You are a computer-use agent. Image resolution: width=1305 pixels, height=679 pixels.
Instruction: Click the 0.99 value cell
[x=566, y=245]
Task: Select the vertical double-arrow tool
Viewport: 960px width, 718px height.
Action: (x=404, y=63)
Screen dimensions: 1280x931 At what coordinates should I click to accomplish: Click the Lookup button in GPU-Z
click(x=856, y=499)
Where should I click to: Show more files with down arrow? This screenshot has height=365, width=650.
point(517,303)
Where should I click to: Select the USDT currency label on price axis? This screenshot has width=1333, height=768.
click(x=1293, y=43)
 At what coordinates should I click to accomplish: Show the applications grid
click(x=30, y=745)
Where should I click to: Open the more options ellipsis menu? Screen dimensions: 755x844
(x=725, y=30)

# What you are asked to do:
Reproduce only the lines running from the one with "Where should I click to: Open" through the final line of the listing above, both ends included.

# Answer to the exercise:
Where should I click to: Open the more options ellipsis menu? Screen dimensions: 755x844
(x=725, y=30)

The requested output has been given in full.